Простившись со мной, Коля пошел домой. Он жил уже не в аспирантском общежитии, а снимал комнату в довольно унылом доме со старой, типично петербургской, истинно раскольниковской лестницей. Комната была тоже типично старопетербургская, с окном, выходившим на узкий двор-колодец, гулкий, как все колодцы.
Придя домой, Коля согрел чай на керосинке и открыл окно. И только он открыл окно, как услышал женский рыдающий голос и до него донеслись слова малознакомого языка, по некоторым признакам которого наш аспирант догадался, что это древнескандинавский.
В типичном старопетербургском дворе-колодце, где дворник колол осиновые дрова и висело на веревке белье, совершался миф. Женский рыдающий голое пел древнюю эдду или сагу, сочиненную викингами и усовершенствованную скальдами и неизвестно каким ветром доставленную сюда. Одним махом, едва касаясь ступеней темной раскольниковской лестницы, Коля выбежал во двор. Она еще стояла там, исхудавшая белокурая богиня в обветшавшем ситцевом платьице, и голос ее рыдал, а по щекам текли слезы.
Да, это был миф, если не чудо. Правда, к мифу и чуду примешалась житейская проза. Из окон летели гривенники и пятаки, которые рыдающая богиня быстренько собрала и спрятала в карман.
- Кто вы? - спросил дрожащим голосом Коля. - И откуда вам известен древнескандинавский язык?
Богиня улыбнулась, и в ее грустящих глазах появилось насмешливое выражение.
- А если я отвечу, что кончила филологический факультет Ленинградского университета, - сказала она, - вас удовлетворит мой ответ?
- И там вас научили превращать двор-колодец в миф? - продолжал задавать вопросы Коля.

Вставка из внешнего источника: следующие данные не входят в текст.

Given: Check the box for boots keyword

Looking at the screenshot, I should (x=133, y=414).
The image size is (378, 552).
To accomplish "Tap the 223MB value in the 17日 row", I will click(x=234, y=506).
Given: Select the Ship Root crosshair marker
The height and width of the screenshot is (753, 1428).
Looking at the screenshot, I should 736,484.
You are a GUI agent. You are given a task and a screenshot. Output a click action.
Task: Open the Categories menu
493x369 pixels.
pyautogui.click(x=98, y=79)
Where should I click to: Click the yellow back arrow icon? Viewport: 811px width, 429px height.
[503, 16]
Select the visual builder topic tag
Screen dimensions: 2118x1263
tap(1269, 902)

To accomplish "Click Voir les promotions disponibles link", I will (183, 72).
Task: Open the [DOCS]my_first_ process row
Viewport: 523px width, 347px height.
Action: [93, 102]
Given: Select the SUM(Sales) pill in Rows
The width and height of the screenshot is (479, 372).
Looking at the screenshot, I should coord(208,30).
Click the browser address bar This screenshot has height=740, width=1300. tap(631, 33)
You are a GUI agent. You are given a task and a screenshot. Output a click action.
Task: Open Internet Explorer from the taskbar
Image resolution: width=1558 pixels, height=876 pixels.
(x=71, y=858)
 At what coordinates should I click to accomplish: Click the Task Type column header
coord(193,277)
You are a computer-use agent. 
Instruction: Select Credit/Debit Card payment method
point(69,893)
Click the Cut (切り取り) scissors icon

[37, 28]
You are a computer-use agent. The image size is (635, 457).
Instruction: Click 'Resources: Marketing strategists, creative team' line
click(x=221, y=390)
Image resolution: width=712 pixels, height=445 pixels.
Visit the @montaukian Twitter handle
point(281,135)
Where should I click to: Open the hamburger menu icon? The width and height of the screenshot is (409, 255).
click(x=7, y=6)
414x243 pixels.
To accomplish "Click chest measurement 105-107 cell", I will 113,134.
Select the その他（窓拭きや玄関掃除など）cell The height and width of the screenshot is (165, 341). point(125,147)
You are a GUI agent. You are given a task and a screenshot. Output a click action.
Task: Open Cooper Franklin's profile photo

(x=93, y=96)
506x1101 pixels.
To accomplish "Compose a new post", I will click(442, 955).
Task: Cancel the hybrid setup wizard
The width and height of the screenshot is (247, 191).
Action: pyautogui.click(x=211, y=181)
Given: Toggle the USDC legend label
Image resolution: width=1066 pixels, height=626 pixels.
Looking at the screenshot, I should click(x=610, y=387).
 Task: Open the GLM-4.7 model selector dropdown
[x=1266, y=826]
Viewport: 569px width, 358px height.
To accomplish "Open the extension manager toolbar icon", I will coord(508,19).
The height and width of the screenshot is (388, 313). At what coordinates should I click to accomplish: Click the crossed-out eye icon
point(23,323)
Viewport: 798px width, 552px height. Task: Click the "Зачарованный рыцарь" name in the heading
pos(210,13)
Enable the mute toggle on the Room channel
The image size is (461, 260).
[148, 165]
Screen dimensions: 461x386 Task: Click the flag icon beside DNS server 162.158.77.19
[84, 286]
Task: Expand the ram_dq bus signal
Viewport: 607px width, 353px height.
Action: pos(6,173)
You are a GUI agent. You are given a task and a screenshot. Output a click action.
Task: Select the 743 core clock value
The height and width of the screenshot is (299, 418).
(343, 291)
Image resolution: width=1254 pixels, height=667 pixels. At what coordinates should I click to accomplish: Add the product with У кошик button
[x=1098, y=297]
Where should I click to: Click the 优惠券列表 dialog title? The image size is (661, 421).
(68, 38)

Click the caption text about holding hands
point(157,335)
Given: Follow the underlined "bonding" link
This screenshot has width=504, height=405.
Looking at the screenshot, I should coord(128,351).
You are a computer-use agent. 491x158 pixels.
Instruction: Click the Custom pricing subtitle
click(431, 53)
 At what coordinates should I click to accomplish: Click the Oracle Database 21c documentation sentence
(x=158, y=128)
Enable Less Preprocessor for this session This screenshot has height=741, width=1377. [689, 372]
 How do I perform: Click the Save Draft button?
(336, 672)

Он чувствовал, что она сейчас исчезнет: пятаки и гривенники уже больше не летели из раскрытых окон на залитый цементом двор. И выплыли две старухи, осенили себя крестом и уставились на странную женщину, которая только что рыдала и молилась, обращаясь на не знакомом им языке к своему иностранному богу, а теперь стояла и кокетничала с парнем из квартиры № 16, с известным безбожником и комсомольцем, забыв и про своего иностранца-бога, и про свою убогую профессию, и про сзое жалкое ситцевое платье. А платье-то все прохудилось и местами бесстыдно давало просвечиваться загорелому и обветренному, но красивому, как у статуи, телу.
Старухам понравился сам миф, но продолжение мифа, прозаически осовремененное и оскверненное Колей, вызвало старушечье недовольство.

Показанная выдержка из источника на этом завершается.